Quest’anno il concorso vuole andare alla ricerca di prove nuove per i concorrenti, temi non scontati, all’avanguardia, di grande ispirazione per chi parteciperà.
Il tema di quest’anno è una parola composta: Futuropolis.
Parliamo quindi di food, nel caso specifico cioccolato, di future, per scoprire come i concorrenti si immaginano la pasticceria del futuro, e di polis. Viviamo sempre più in megalopoli, le persone vivranno in città con milioni di abitanti, il che presuppone confrontarsi con: città verdi, energia pulita, orti verticali, nuovi modi di coltivazione, stampa 3d, riduzione degli sprechi alimentari, packaging commestibile, cibo in movimento per ottimizzare la pausa pranzo, ispirazioni esterne con contaminazioni da altri settori.
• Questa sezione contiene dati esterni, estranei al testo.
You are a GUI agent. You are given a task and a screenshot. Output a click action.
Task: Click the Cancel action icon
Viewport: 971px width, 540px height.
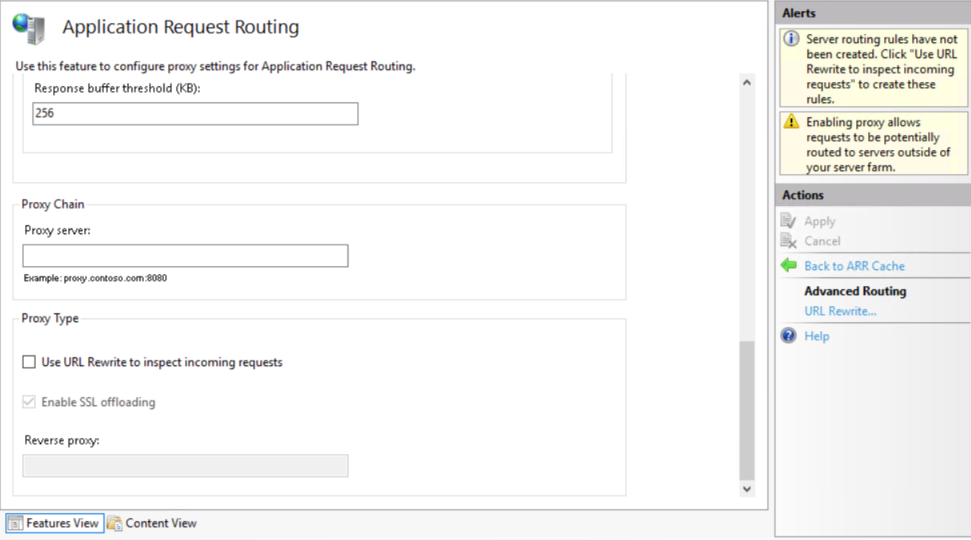788,241
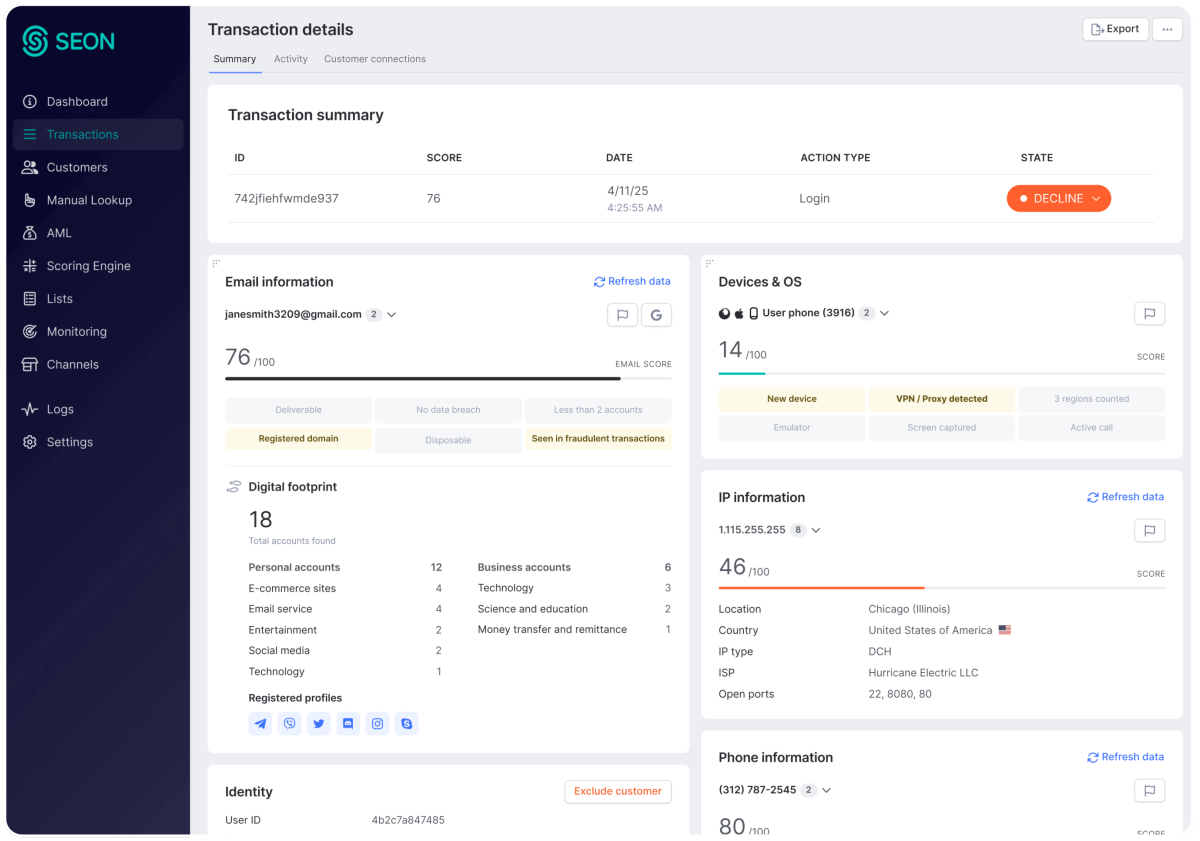The image size is (1200, 841).
Task: Click the Export button
Action: point(1115,29)
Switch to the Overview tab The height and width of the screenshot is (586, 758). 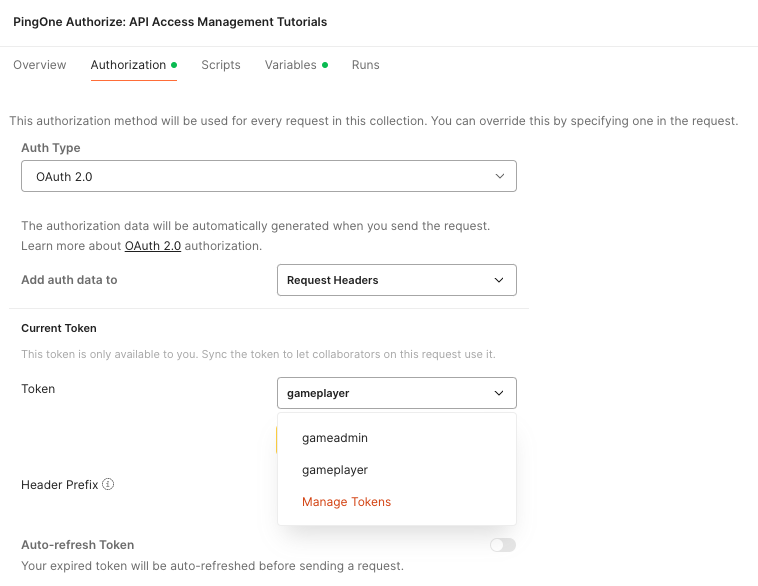(x=40, y=65)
Sono partiti in 20 ragazzi, e dopo le selezioni estive alla Chocolate Academy di Milano si arriverà alla finale di Rimini, nella quale saranno in sei a sfidarsi: Claudio Sordoni, Fabio Ravone, Giuseppe Vitale, Martina Presta, Maurizio Frau, Nicolas Vella.
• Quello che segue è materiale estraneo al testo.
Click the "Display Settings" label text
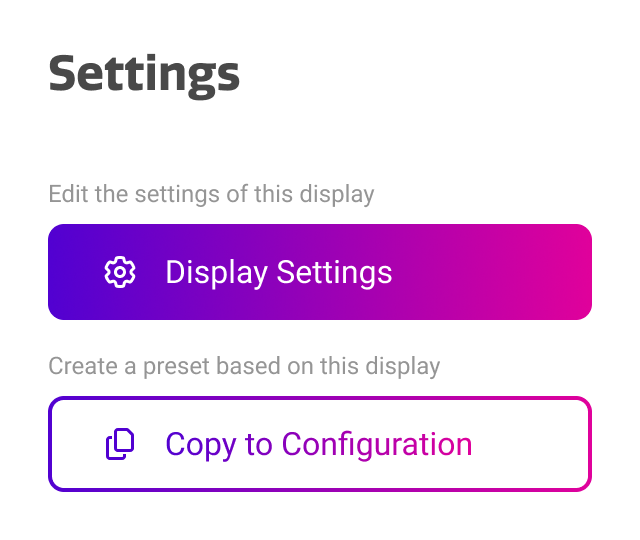[278, 272]
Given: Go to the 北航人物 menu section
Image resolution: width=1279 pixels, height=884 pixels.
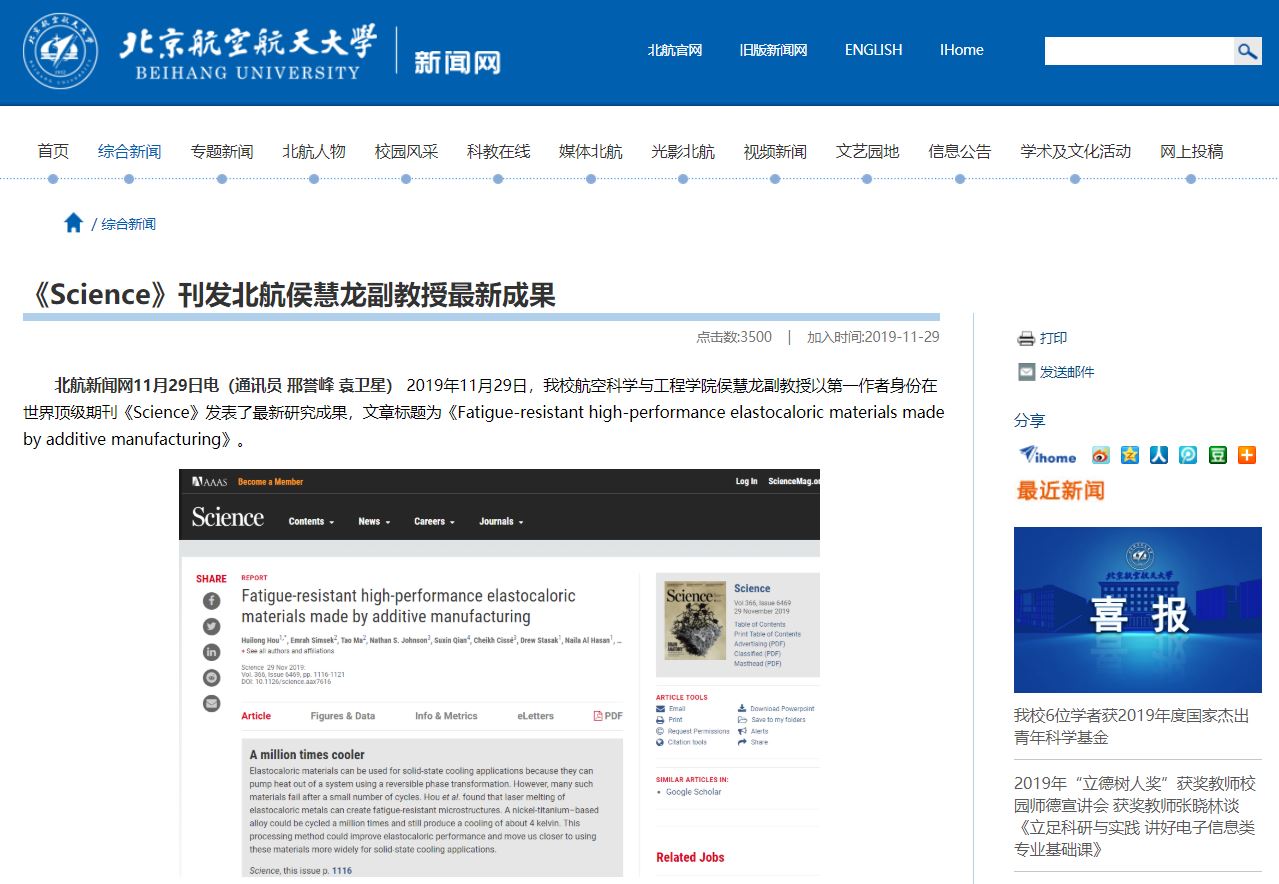Looking at the screenshot, I should point(314,152).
Le prove da sostenere saranno tre:

Pezzo artistico, architetture e strutture;
Gusti freschi (c’è solo limite di peso e piatto bianco), un dessert al piatto con lavorazione espressa;
Chocolate to go – snack senza limitazione, da mangiare per strada, senza sporcarsi, con un packaging sostenibile.

La giuria formata da Enrico Cerea, presidente a tre stelle Michelin, Federico Anzelotti, Giovanni Cavalleri, Luca Mannori, Maurizio Colenghi cagliaritano, Fabrizio Galla, valuterà il gusto, l’estetica, quanto il prodotto aderisce al tema, l’organizzazione e la pulizia nella preparazione.
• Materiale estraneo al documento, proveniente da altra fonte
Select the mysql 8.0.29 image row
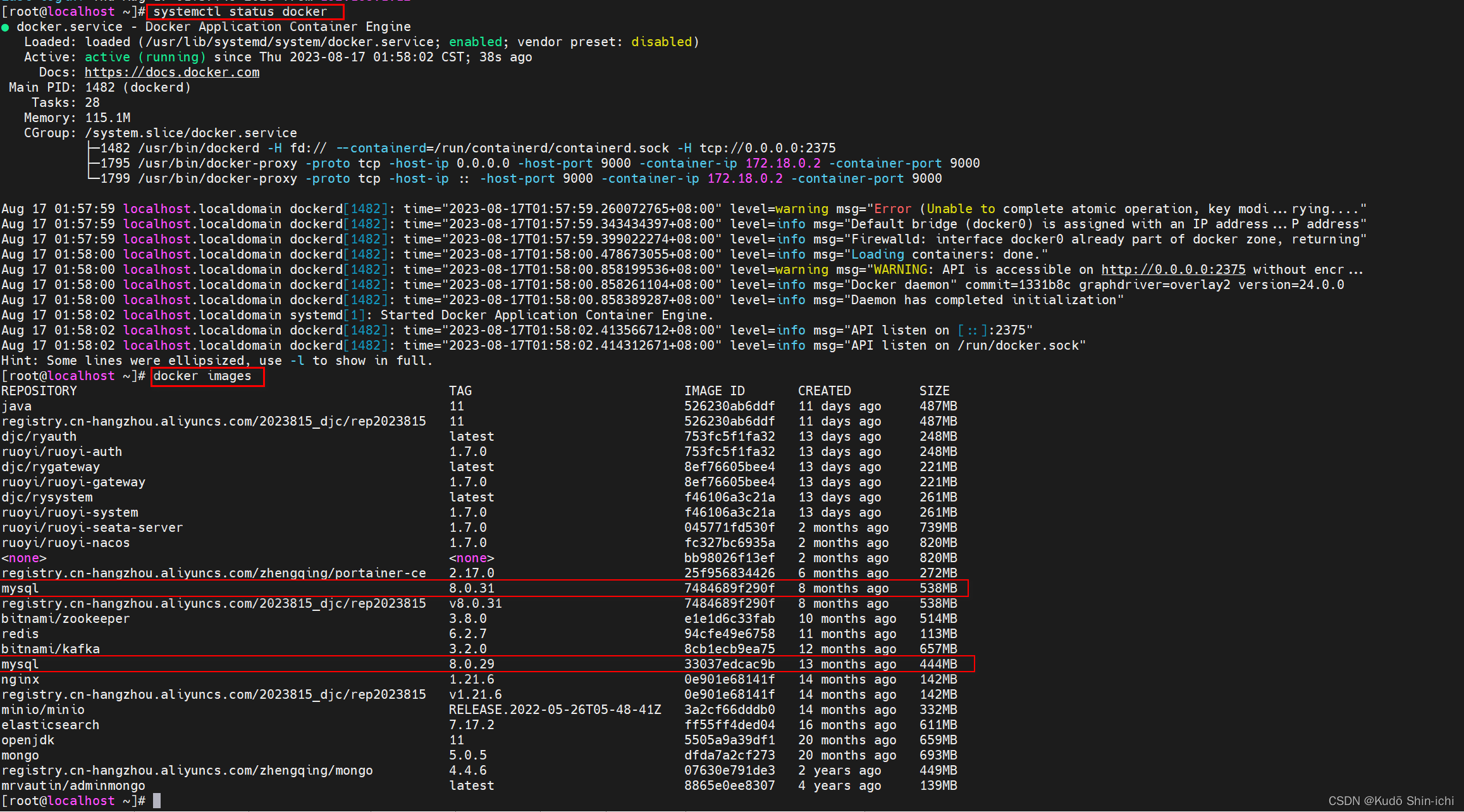 [x=20, y=664]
Davide Comaschi, campione del mondo di cioccolato, ci racconta cosa significa, per lui, partecipare ad un campionato del mondo: ‘Un campionato di pasticceria è l’equivalente di un campionato di calcio: occorre una bella squadra dietro, che vi supporti, e poi serve tanto tanto allenamento. Riuscire ad arrivare alla perfezione di quel momento avendo un comune denominatore durante tutte le prove: la coerenza del pensiero e dello sviluppo delle varie prove, legandole tra loro, per me è importante. Il segreto per vincere? Tutto ciò che viene pensato per un concorso dev’essere riproducibile tutti i giorni in un normale laboratorio. A parte il pezzo artistico, che per definizione dev’essere unico, tutto dev’essere replicabile e comprensibile dai consumatori. Perché quello è il campionato del mondo che dovete vincere: far felici i vostri clienti con pezzi unici ogni giorno!!

Il finalista verrà seguito anche dallo staff del chocolate Academy milanese, guidata proprio da Davide Comaschi.